Filippo Crimì e Giovanni Cunico rispondono a Renzo Rosso: ti capiamo
Sabato 20 Luglio 2013 alle 14:41 | 0 commenti
Caro Renzo, abbiamo deciso di scriverti dopo aver letto sul Giornale di Vicenza di giovedì scorso la tua risposta a due autorevoli esponenti del Partito Democratico, formazione politica a cui noi apparteniamo. Quello che ci ha più colpito nelle tue parole è stata l'esigenza di "facce nuove" nelle istituzioni, per trovare un nuovo dialogo basato su concretezza e innovazione nel fare politica. Non possiamo che condividere il tuo sentimento.

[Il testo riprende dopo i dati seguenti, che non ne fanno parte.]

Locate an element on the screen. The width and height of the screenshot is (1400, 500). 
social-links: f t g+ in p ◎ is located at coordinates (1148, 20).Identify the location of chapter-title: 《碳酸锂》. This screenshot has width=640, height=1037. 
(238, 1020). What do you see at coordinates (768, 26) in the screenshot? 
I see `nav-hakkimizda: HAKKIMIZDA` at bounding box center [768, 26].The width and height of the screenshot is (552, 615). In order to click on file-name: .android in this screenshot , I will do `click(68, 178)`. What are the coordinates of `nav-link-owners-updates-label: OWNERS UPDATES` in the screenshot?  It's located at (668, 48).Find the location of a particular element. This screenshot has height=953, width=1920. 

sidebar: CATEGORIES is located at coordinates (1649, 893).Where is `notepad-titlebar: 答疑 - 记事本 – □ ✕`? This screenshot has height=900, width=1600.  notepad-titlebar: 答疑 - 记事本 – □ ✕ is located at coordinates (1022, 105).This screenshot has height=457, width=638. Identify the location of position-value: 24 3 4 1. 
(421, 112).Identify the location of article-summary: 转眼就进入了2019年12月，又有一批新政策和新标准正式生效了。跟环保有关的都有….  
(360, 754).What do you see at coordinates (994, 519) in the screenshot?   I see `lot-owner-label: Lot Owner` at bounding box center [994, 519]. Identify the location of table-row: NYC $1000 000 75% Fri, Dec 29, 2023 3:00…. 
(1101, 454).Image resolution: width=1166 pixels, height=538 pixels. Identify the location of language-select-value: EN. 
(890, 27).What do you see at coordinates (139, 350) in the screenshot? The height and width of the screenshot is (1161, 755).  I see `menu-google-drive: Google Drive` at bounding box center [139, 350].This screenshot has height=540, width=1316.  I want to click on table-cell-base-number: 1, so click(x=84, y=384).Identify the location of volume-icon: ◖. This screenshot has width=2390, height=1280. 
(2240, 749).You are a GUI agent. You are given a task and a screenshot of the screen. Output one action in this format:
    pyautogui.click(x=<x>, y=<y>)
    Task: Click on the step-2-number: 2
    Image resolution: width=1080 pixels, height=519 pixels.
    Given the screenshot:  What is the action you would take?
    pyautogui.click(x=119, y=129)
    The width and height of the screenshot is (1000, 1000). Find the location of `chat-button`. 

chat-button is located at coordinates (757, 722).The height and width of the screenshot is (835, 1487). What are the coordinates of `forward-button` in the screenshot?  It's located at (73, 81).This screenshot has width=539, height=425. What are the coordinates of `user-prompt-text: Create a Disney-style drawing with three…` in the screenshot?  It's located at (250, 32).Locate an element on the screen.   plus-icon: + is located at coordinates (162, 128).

Affrontare la crisi economica significa anche avere il coraggio di uscire dagli schemi tradizionali e saper cogliere l'occasione per scoprire nuovi campi di azione e di invenzione, ed è per questo che la critica alla politica industriale italiana che tu hai fatto, deve essere interpretata dai politici come uno stimolo e non può essere semplicemente causa di sterile polemica.
Comprendiamo appieno il bisogno, tuo e del mondo imprenditoriale che rappresenti, di un interlocutore istituzionale credibile per competenza e visione rivolta al futuro, un'esigenza imprescindibile per uscire dal blocco che opprime il sistema socio-economico italiano.
Purtroppo la crisi globale dei mercati non riguarda solo il singolo imprenditore, ma è una battaglia tra economie nazionali; battaglia che in Italia sembra abbiamo rinunciato a combattere, non pensando al fatto che lo sviluppo dell'industria necessita della collaborazione strategica tra istituzioni pubbliche e privato.
Tutte le maggiori nazioni occidentali hanno individuato i settori principali da difendere e lo fanno con assoluta fermezza intervenendo a sostegno delle loro industrie, anche nelle espansioni all'estero.
Negli ultimi anni l'Italia ha perso circa un quinto della propria produzione e sono in crisi i compartimenti legati all'auto, alla siderurgia, all'alluminio, alla meccanica e al tessile, nel disinteresse della politica italiana per la salvaguardia della nostra struttura produttiva.
Disinteresse che ha aperto la strada alle acquisizioni straniere, ed evidentemente alla messa in vendita di alcuni dei nostri migliori marchi.
In realtà crediamo che i motivi della messa in vendita di un'azienda siano molteplici e complessi a partire dalla crisi del sistema societario per arrivare alla mancanza di credito, servizi e infrastrutture, ma soprattutto all'abbandono da parte dello Stato che attraverso le sue istituzioni si presenta più come un nemico che come collaboratore attivo nella ricerca di una soluzione positiva.
Viviamo quotidianamente le difficoltà di un sistema socioeconomico chiuso in sè stesso, limitato da blocchi di potere e rendite di posizione.
Facciamo fatica a comprendere chi invita te e altri imprenditori a "fare di più". Ma non dovrebbe "fare di più" la politica? Fare di più per detassare il lavoro e semplificarne la legislazione. Fare di più per incentivare le imprese ad assumere velocemente e con semplicità i giovani. Porre fine ai ritardi della burocrazia per chi vuole fare impresa. Fare di più per sostenere il Made in Italy all'estero. Come l'imprenditore oggi è costretto, per non soccombere alla crisi, ad affrontare la sfida dell'innovazione, così la politica non può sottrarsi alla sfida del cambiamento: la crisi deve diventare per tutti l'opportunità di condividere nuove strade per un nuovo sviluppo socio-economico.
Se oggi si parla di nuova rivoluzione industriale, dove le piccole aziende saranno una fonte di crescita nell'immediato futuro, l'Italia come patria delle piccole aziende manifatturiere non può rimanere alla finestra, ma deve individuare i campi dove cominciare al più presto ad innovare per eccellere a livello mondiale.
Bisogna incentivare le imprese italiane a tornare a produrre in Italia con misure idonee per evitare che le industrie nazionali si trasferiscano in Paesi dove la manodopera è a basso costo, togliendo quindi il lavoro agli italiani.
In conclusione lo sforzo dei singoli imprenditori non è sufficiente; è l'intero sistema Italia che deve assumersi la responsabilità della transizione verso un nuovo modello economico, con una politica industriale che sostenga e incentivi la produzione, l'occupazione e l'economia con detassazioni e contributi, servizi di sostegno e di tutela, con interventi nel campo dell'istruzione per una formazione professionale adeguata.
Non si può pensare di tornare ad essere realmente competitivi come sistema Paese senza una politica forte, credibile e riconosciuta dal mondo imprenditoriale: per noi è questa la premessa per il "fare squadra".